U n dibattito che sta diventando uno psicodramma, in Francia. Il progetto del ministro socialista dell'Educazione Vincent Peillon, introdurre corsi di «morale laica» nelle scuole, scatena tutti gli irrisolti d'Oltralpe, in tema di rapporto tra Stato e cittadino. La miccia è stata accesa da Peillon il 29 agosto, durante la conferenza di rito per la riapertura delle scuole, in cui ha sbandierato l'intenzione dall'anno prossimo di «insegnare la morale laica dalla più giovane età fino al liceo» (già evocata l'11 luglio, davanti alla Commissione affari culturali dell'Assemblea Nazionale). Ma è in un'intervista al Journal du Dimanche, uscita domenica scorsa, che ha sviscerato pienamente l'idea. E non si può dire che ci abbia girato intorno: «Io mi auguro per la scuola francese un insegnamento che inculchi -letterale, ndr- agli allievi delle nozioni di morale universale, fondata sulle idee di umanità e di ragione». Questo perché la Repubblica cova, in sé, «un'esigenza di ragione e di giustizia».
D'altronde, «se la Repubblica non dice qual è la sua visione di ciò che sono i valori e le virtù, altri lo faranno al suo posto». Per esempio, gli individui e le famiglie, ha fatto notare il suo predecessore, Luc Chatel, che su Twitter ha postato un paragone tra la trovata del collega e la concezione di scuola che aveva il maresciallo Pétain.
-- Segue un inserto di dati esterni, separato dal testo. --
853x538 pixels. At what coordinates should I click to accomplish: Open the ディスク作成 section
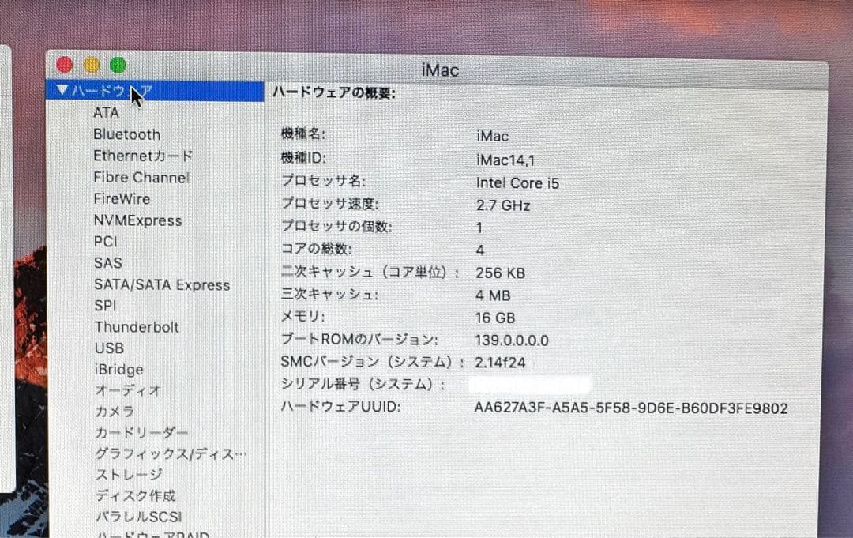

I contenuti specifici dell'ora di morale repubblicana, per il ministro, dovranno svariare dall'educazione sessuale alla cultura dell'immigrazione a quella dell'ambiente, e dovranno essere valutati come accade per qualunque altra materia. Solo così, si può perseguire la «costruzione del cittadino» sui banchi di scuola. L'idea è stata attaccata frontalmente da Le Figaro, giornale di riferimento per l'opinione liberalconservatrice, la cui editorialista Chantal Delsol ha ricordato che «in un Paese libero, l'educazione morale è responsabilità delle famiglie».